PROBLEM: Beneath this task are records; tally the lines in them that contain "agent" and report only the number.

Stored data entries
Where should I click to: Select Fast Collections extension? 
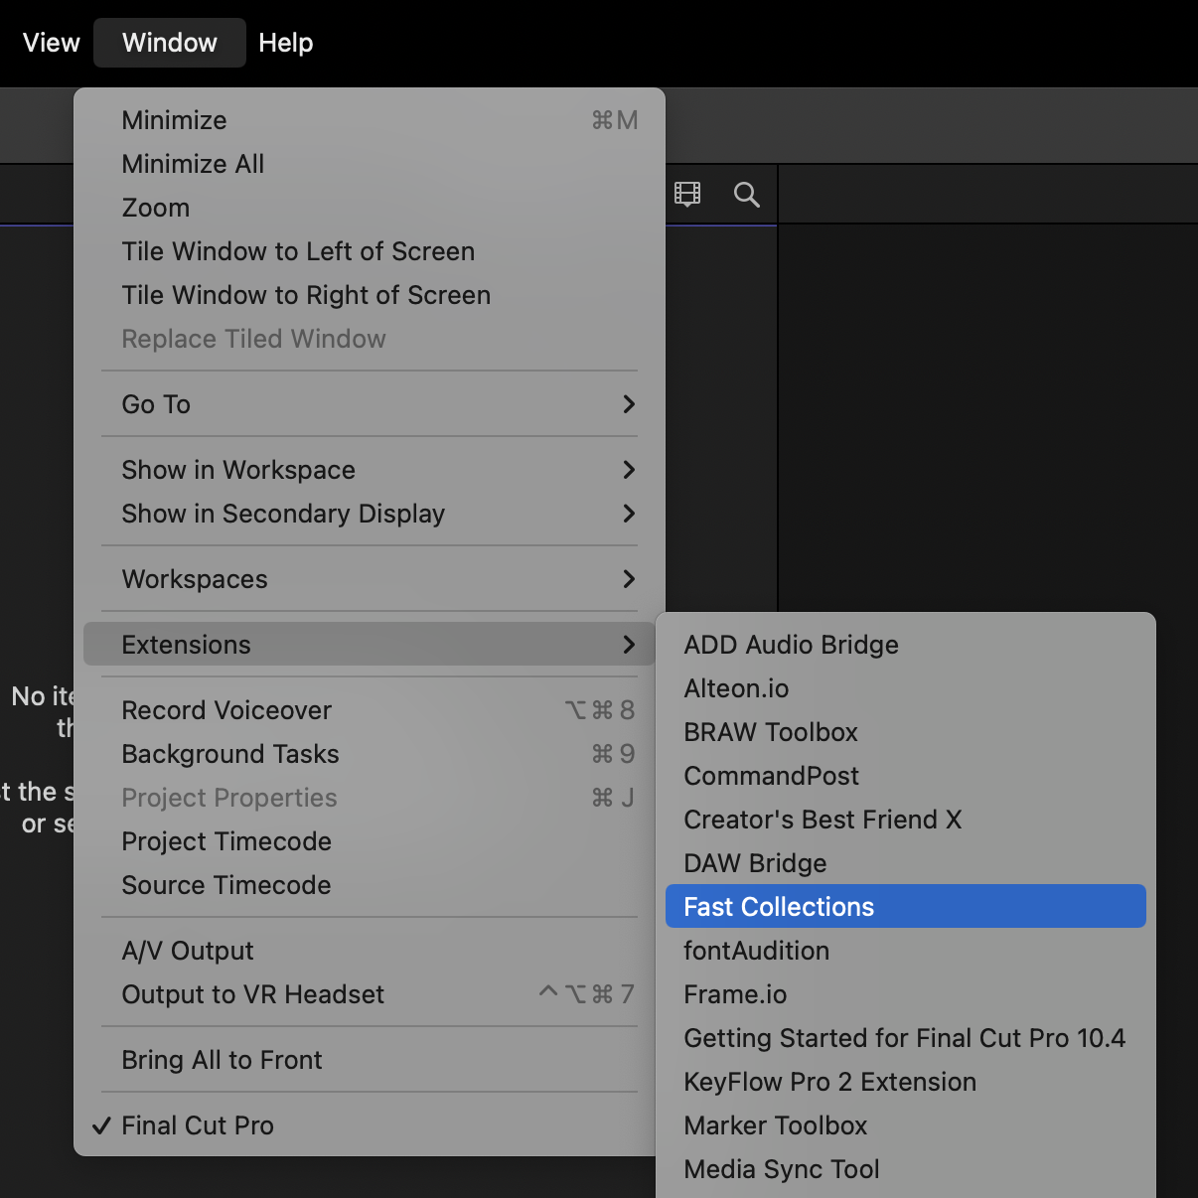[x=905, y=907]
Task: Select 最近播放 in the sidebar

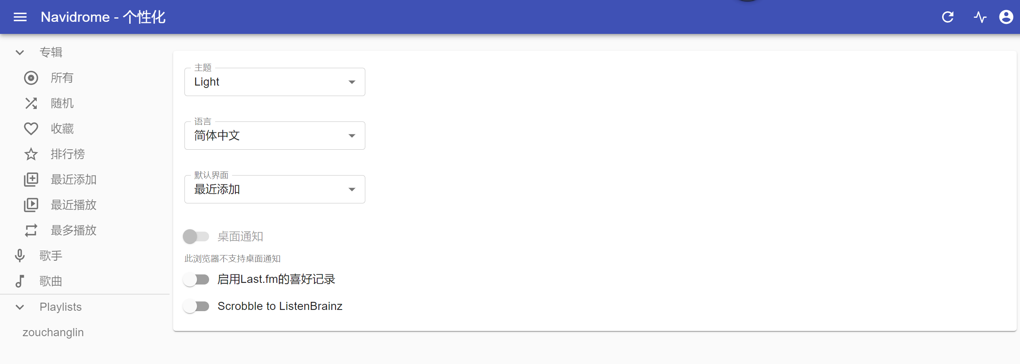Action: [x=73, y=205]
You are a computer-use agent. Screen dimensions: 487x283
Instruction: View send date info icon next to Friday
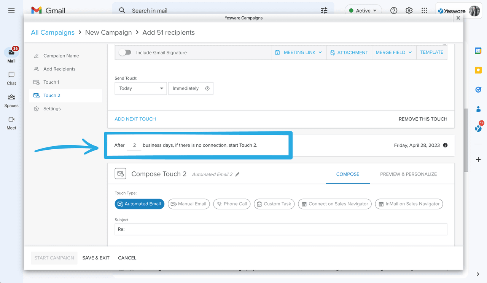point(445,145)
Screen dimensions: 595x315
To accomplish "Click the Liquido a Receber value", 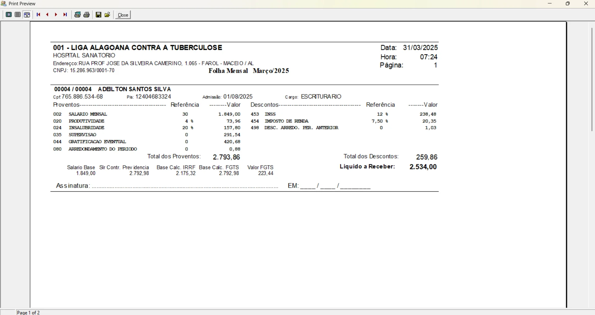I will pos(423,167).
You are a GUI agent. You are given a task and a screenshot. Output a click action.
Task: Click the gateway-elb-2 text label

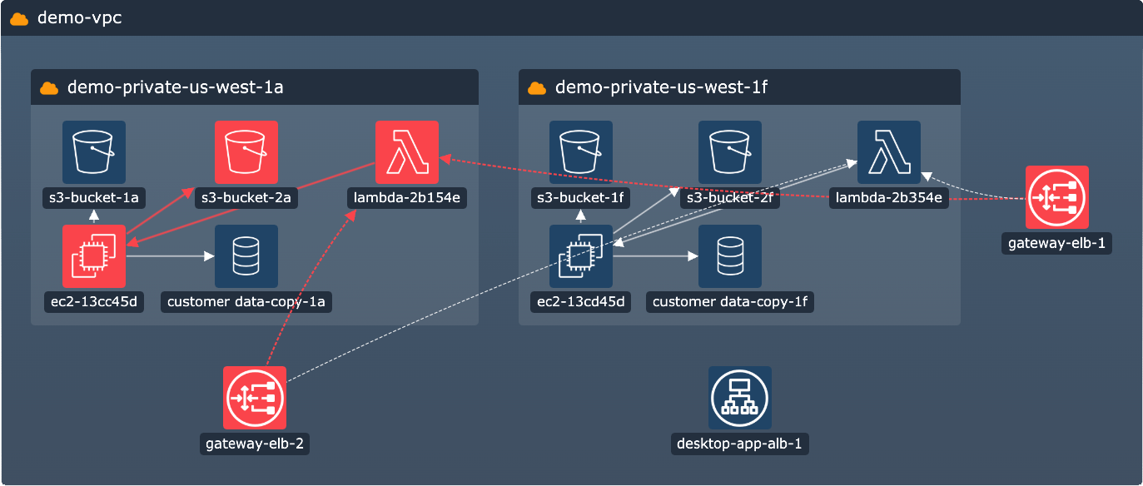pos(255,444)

ANSWER TO THE EXERCISE: 2